Надежда Григорьева. Труд и референт. Звезда
© Звезда, 2000
Мой разговор с очередным современником — писателем, исследователем культуры и журналистом Михаилом Бергом прошел на грани театра Чехова, когда персонажи развивают свою точку зрения, мало обращая внимания на что-то там лопочущего собеседника. Различие направлений мысли украсилось не только обычной атрофией моего желания что-либо доказывать или отстаивать, но и бессонной ночью писателя: как оказалось, ночью он не работал и даже не играл в карты, как Пушкин в известном анекдоте, а три раза выходил гулять с собакой, у которой внезапно начался понос. Сущность любого диалога можно свести к идиотическому спору о свойствах чехартмы и черемши. Однако редукция в обратную сторону — в сторону конструктивного спора — непростительно лишает разговор ауры «современности».

....................

**Задание:**
Ответьте на вопросы по приведённому тексту:
1. С кем ведётся разговор, описанный в тексте?
2. Сколько раз за ночь писатель выходил гулять с собакой?
3. К спору о свойствах чего, согласно тексту, можно свести сущность любого диалога?

....................

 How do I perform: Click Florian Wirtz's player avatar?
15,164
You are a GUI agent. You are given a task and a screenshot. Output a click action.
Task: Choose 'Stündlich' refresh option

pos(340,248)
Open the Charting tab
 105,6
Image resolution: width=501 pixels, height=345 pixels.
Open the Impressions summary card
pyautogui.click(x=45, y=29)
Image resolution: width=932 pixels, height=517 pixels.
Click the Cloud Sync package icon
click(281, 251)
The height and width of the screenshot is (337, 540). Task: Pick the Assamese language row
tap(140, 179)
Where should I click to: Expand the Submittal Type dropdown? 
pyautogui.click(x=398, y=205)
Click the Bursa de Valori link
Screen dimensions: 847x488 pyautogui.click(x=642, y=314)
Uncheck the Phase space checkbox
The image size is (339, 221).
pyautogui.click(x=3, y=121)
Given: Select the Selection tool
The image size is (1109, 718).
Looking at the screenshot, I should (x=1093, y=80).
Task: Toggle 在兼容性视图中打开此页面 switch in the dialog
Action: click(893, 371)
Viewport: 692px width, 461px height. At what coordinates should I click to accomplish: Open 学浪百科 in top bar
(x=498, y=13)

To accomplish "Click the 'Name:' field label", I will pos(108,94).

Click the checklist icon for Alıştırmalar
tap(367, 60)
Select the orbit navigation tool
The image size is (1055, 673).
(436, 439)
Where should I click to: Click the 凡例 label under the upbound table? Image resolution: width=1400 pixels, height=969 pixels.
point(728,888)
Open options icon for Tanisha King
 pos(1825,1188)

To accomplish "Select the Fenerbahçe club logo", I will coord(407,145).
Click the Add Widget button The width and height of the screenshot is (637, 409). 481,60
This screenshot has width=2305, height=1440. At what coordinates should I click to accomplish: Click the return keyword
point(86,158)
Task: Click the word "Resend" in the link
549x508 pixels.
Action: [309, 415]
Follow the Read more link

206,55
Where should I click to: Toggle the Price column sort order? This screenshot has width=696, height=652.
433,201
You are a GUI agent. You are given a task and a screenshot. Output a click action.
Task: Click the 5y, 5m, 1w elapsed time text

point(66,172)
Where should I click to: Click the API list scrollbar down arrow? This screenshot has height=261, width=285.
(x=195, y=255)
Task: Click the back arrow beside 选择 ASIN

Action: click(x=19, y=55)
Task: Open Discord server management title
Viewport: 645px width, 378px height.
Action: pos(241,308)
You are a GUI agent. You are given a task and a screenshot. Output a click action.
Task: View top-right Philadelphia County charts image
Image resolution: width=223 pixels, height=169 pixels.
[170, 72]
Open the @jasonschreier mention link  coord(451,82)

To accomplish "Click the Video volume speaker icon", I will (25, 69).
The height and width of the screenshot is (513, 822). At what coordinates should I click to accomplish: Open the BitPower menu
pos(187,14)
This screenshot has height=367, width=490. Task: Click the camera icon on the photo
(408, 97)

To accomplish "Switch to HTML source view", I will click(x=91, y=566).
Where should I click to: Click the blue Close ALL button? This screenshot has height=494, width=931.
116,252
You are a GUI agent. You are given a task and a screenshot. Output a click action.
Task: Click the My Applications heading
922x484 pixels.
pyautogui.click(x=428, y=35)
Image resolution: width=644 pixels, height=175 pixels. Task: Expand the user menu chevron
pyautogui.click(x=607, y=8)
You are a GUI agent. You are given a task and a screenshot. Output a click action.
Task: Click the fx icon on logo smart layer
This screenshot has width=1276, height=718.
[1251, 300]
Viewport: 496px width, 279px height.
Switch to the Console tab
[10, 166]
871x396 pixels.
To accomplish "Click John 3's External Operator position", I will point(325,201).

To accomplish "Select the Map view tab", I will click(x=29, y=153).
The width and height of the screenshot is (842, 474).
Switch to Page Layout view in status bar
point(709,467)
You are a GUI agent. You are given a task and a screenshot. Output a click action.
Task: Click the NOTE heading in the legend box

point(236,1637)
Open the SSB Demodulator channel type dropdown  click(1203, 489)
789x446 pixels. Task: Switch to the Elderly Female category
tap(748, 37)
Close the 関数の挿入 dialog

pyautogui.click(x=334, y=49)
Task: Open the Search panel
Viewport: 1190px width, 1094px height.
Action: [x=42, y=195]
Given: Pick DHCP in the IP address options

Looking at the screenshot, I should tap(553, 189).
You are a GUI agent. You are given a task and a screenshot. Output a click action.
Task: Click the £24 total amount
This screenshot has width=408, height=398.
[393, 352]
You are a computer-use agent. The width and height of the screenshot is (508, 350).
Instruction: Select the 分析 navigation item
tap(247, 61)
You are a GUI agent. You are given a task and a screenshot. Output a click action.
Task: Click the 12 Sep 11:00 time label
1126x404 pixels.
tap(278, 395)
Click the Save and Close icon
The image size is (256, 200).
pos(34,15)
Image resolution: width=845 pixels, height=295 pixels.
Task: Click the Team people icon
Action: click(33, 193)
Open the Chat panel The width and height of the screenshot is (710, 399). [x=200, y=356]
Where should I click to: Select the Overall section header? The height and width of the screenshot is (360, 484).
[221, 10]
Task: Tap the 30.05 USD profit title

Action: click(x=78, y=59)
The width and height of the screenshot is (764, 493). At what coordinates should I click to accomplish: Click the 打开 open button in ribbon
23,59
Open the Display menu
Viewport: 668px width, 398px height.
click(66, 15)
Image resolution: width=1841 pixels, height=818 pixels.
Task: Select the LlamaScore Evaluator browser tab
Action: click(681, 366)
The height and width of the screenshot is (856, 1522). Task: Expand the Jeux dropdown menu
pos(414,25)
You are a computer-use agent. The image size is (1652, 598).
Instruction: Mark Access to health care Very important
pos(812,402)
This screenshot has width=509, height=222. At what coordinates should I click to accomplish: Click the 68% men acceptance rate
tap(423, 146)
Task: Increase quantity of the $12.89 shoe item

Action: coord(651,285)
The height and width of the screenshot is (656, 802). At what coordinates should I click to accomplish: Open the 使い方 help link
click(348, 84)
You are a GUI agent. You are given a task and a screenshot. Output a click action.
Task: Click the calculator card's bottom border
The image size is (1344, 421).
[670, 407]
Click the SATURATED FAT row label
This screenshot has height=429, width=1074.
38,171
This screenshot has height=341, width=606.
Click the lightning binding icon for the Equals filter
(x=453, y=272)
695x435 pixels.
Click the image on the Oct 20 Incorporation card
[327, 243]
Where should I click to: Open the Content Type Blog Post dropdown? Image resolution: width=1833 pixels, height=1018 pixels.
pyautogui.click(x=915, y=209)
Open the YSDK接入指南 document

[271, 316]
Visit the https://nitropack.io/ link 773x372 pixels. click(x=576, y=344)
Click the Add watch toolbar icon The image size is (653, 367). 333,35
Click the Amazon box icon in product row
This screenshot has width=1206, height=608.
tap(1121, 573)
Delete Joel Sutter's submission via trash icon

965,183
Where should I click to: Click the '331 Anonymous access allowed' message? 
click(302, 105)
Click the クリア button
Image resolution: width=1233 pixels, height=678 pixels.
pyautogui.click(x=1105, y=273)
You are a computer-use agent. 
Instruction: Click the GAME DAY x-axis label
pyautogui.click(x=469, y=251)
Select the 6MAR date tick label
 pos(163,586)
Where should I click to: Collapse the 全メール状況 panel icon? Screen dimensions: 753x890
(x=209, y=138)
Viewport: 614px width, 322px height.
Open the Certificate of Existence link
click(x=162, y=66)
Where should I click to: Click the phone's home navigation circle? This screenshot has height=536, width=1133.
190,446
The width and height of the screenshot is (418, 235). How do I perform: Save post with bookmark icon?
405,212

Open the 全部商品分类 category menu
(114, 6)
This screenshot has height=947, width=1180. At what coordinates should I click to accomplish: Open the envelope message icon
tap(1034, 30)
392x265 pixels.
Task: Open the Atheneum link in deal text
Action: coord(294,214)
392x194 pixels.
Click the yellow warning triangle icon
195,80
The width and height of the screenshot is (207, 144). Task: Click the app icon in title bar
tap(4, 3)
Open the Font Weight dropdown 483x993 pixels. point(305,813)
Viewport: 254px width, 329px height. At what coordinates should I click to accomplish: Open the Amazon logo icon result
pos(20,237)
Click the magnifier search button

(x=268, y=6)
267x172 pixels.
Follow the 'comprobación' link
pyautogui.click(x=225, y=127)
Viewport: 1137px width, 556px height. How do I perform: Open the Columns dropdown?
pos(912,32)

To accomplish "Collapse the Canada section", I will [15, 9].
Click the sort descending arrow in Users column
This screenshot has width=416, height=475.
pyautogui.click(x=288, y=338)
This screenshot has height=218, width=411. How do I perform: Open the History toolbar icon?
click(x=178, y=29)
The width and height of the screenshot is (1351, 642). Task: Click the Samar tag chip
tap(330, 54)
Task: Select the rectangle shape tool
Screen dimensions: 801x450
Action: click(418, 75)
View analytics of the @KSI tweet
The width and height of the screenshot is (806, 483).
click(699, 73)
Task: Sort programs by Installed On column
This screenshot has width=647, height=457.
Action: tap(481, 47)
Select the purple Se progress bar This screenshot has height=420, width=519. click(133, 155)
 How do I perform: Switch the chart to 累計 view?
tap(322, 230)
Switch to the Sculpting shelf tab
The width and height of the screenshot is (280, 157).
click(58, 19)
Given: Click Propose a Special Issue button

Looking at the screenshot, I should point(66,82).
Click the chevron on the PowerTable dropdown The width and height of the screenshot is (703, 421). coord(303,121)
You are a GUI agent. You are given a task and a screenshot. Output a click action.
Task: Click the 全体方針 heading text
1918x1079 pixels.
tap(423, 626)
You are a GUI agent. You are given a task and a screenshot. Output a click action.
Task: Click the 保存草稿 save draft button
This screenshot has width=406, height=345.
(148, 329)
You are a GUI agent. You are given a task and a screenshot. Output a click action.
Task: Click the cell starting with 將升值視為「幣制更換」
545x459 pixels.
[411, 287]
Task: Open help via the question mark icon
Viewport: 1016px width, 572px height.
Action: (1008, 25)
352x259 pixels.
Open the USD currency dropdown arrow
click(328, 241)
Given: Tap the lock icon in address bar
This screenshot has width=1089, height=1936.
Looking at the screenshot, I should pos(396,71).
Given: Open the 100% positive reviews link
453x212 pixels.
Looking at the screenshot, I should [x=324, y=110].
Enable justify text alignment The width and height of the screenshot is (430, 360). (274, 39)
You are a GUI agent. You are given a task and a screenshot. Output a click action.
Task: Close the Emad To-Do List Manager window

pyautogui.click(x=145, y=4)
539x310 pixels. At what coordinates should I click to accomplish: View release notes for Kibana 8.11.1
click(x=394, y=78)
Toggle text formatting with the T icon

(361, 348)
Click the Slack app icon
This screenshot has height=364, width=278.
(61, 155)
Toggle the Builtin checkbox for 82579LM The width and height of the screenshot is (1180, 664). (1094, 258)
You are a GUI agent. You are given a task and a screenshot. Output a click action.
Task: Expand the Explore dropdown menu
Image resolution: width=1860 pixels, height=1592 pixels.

....................

**Ответ к заданию:**
1. С писателем, исследователем культуры и журналистом Михаилом Бергом.
2. Три раза.
3. О свойствах чехартмы и черемши.